I have less confidence that the Constitution directly gives the President an exclusive recognition power (though it might, through the ambassador reception clause).  See here for further skepticism from Jack Goldsmith at Lawfare.  Rather, I think the decisive issue is Congress' power.  The court assumes Congress has power over passports without much textual analysis.  ("Neither party has made clear the textual source of the passport power in the Constitution, suggesting that it may come from the Congress’s power regarding immigration and foreign commerce.").  It may be that Congress has some power over passports from these sources, but the Act in question has nothing to do with either of them.  Instead, it is an attempt to direct U.S. policy regarding the sovereign status of Jerusalem.  Or, put even more sharply, it is an attempt to force the President to make a diplomatic statement endorsing Israel's sovereignty over Jerusalem.

That is the exercise of a diplomatic power, not the exercise of a power over immigration or commerce.  And no other enumerated power even arguably allows Congress to exercise diplomatic power in this context.  In sum, I think the court made the case harder than it needed to be by assuming Congress had an Article I power to pass the law in the first place.  (Similarly Professor Goldsmith, who finds the case a difficult one in the post noted above, appears to assume an Article I power).

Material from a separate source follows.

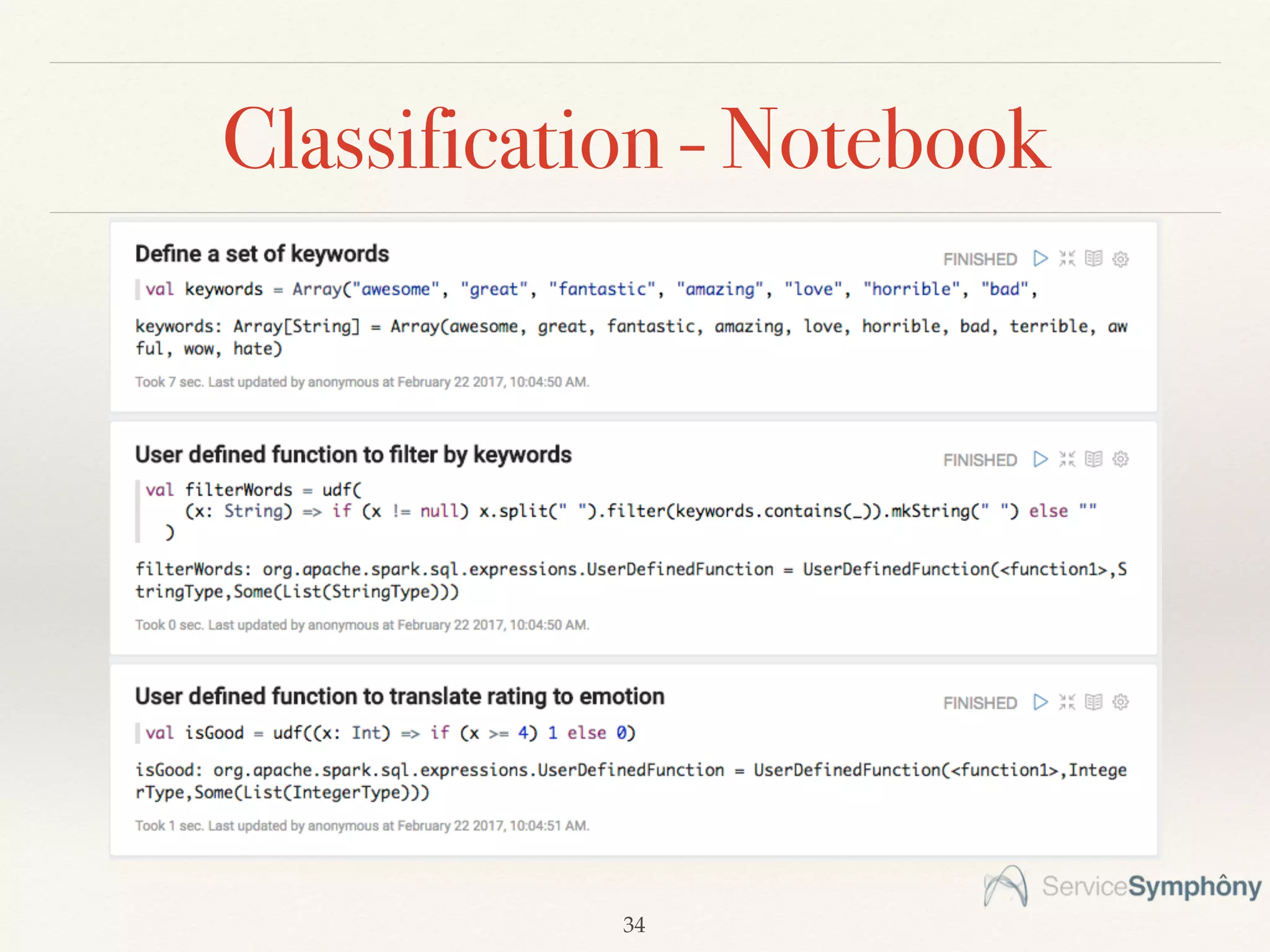
Task: Toggle output display of isGood paragraph
Action: point(1094,702)
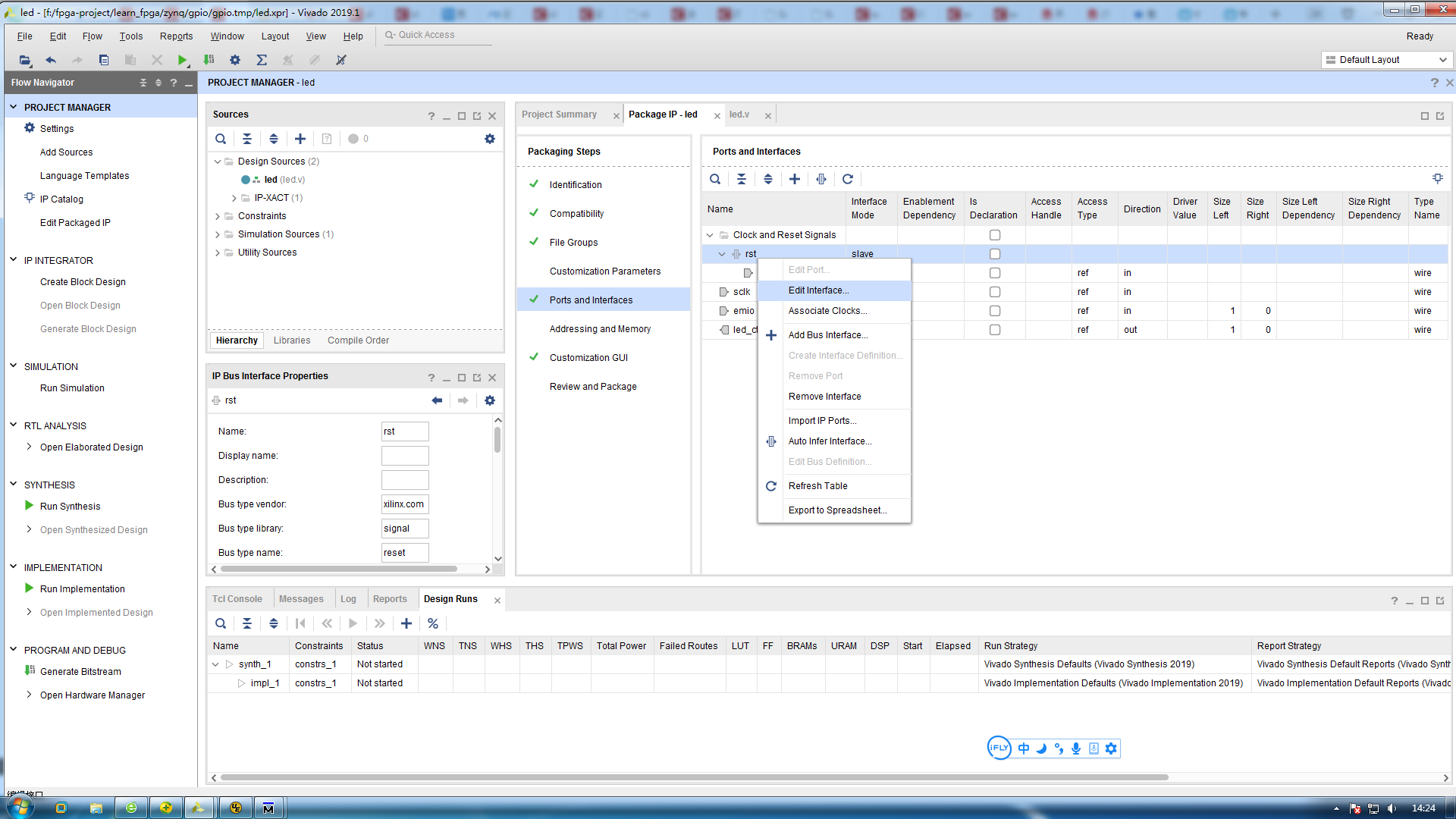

There is still the question of the source of the President's power, but this is (for me anyway) an easy one: the President's Article II, Section 1 "executive Power" includes diplomatic power, which in turn includes the power to formulate and announce the United States' position (or lack of position) on the status of Jerusalem.

So I come out in the same place as the court: the President has the exclusive power to speak for the United States on the status of Jerusalem. But rather than saying the President's power overrides Congress' power (which seems a tricky claim given the admitted lack of textual support), I would say the President has the power and Congress doesn't.  And, contrary to Professor Goldsmith, I think that conclusion rests firmly on the Constitution's text.

NOTE:  The D.C. Circuit previously dismissed Zivotofsky's claim as a political question and the Supreme Court reversed (a decision I applauded).  I would add that the D.C. Circuit's decision on the merits confirms that result -- as the new opinion shows, it's just an ordinary separation of powers question that involves ordinary tools of constitutional analysis and does not require the court to engage in any discretionary foreign policy activities that are properly exercised by another branch. 

FURTHER NOTE:  Immodesty compels me to add that the D.C. Circuit's merits decision cites the article I co-authored with Saikrishna Prakash, The Executive Power over Foreign Affairs, 111 Yale L.J. 231 (2001) a couple of times, most notably on p. 18.  Modesty compels me further to add that the citations are principally to our description of Washington administration diplomacy, on which Professor Prakash had the lead.  Congratulations to him.